Segment Start: Given information

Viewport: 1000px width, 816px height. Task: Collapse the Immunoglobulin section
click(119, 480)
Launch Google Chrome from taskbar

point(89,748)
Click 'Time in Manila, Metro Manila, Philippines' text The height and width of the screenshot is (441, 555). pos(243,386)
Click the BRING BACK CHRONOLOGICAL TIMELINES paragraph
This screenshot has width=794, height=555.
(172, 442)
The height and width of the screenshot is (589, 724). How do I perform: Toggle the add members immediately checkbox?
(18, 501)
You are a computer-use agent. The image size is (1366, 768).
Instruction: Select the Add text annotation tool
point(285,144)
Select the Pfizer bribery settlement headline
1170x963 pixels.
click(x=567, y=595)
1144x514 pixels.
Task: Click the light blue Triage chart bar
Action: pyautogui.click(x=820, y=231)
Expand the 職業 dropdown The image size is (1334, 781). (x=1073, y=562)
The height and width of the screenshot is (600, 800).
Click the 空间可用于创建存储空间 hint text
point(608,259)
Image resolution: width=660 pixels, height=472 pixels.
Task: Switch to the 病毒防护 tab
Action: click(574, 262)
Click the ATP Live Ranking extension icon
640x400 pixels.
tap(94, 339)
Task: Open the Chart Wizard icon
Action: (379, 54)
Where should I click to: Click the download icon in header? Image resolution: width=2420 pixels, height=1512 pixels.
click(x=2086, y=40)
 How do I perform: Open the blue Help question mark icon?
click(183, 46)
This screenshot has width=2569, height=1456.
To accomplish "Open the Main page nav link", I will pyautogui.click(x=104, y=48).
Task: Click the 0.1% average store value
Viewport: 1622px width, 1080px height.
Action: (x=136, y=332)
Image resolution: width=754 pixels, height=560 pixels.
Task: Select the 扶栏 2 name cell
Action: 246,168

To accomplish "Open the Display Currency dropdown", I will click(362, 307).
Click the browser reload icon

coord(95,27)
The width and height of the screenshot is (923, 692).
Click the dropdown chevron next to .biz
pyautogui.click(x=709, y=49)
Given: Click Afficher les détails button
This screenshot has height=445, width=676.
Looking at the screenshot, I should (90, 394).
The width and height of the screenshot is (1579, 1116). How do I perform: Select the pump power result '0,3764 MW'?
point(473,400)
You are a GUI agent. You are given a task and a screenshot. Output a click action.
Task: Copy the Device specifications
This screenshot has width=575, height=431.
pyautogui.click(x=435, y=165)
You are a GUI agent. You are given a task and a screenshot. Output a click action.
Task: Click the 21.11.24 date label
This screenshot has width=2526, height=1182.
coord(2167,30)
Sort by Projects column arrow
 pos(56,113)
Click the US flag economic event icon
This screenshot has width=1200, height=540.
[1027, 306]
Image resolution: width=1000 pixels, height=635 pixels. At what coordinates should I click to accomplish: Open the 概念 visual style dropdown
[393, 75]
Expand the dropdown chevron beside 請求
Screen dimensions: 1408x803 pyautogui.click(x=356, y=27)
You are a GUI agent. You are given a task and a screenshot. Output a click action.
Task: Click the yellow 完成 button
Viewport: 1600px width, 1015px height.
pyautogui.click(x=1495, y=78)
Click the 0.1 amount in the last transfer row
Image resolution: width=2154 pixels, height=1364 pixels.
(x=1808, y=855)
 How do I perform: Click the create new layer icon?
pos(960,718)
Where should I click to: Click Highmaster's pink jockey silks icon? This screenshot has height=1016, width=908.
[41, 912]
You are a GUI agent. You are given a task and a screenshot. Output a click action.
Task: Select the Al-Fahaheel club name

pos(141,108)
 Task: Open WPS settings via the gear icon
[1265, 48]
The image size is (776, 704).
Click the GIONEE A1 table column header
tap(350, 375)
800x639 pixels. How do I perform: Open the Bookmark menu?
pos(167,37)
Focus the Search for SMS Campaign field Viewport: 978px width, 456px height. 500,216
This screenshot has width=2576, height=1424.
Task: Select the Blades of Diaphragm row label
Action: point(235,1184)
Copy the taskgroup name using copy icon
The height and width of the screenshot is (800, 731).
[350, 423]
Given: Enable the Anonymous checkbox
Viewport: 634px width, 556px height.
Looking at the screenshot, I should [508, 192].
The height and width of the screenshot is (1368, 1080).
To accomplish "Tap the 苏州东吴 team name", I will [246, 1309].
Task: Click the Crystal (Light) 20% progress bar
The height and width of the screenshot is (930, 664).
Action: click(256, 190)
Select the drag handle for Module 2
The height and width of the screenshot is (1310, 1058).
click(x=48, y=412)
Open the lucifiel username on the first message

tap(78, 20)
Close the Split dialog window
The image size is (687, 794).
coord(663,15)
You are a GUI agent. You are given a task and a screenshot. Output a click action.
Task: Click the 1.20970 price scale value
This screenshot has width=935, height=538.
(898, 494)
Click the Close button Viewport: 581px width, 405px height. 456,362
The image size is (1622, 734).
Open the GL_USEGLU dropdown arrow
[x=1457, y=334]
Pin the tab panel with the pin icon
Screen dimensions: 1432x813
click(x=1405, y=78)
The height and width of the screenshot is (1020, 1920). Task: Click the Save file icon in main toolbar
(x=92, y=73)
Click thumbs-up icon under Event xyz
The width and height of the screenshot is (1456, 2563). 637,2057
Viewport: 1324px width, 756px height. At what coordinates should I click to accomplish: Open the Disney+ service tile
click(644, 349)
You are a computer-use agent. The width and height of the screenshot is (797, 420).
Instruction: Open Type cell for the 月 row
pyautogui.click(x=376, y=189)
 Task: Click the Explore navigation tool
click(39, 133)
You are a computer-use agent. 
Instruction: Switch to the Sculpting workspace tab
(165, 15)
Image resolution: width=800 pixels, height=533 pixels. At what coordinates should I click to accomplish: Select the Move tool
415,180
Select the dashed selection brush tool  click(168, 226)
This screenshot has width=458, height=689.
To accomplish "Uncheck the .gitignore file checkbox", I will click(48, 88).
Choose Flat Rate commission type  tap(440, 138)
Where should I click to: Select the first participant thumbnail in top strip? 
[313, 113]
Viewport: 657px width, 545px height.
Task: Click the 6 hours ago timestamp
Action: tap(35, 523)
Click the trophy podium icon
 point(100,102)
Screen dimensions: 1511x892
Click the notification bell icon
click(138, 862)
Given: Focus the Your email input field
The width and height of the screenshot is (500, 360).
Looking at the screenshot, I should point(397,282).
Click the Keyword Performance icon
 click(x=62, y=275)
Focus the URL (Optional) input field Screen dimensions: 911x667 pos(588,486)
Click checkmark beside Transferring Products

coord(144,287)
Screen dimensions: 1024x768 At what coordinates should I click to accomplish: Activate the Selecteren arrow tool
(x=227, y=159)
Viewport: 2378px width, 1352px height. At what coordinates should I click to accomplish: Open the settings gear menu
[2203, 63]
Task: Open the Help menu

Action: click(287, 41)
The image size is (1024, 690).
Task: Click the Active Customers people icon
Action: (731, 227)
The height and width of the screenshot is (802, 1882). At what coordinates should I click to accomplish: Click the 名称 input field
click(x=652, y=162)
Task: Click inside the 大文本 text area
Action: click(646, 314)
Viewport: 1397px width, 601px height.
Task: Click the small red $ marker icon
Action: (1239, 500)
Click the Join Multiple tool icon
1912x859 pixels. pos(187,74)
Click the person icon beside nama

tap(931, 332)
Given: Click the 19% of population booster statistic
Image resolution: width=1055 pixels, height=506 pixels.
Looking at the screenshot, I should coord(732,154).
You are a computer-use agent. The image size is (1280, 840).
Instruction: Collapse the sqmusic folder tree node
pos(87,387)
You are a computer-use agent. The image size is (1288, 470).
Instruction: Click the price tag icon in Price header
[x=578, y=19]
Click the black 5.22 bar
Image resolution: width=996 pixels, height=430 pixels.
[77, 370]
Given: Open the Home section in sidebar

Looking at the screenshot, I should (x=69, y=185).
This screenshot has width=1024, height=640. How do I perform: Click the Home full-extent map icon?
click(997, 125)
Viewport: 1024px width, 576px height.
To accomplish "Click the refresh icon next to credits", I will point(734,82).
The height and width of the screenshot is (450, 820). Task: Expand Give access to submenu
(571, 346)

Segment End: Given information

> Exercise requirements
Pull every line containing "Copy" from the data.

> Response below
Task: Copy the Device specifications
Copy the taskgroup name using copy icon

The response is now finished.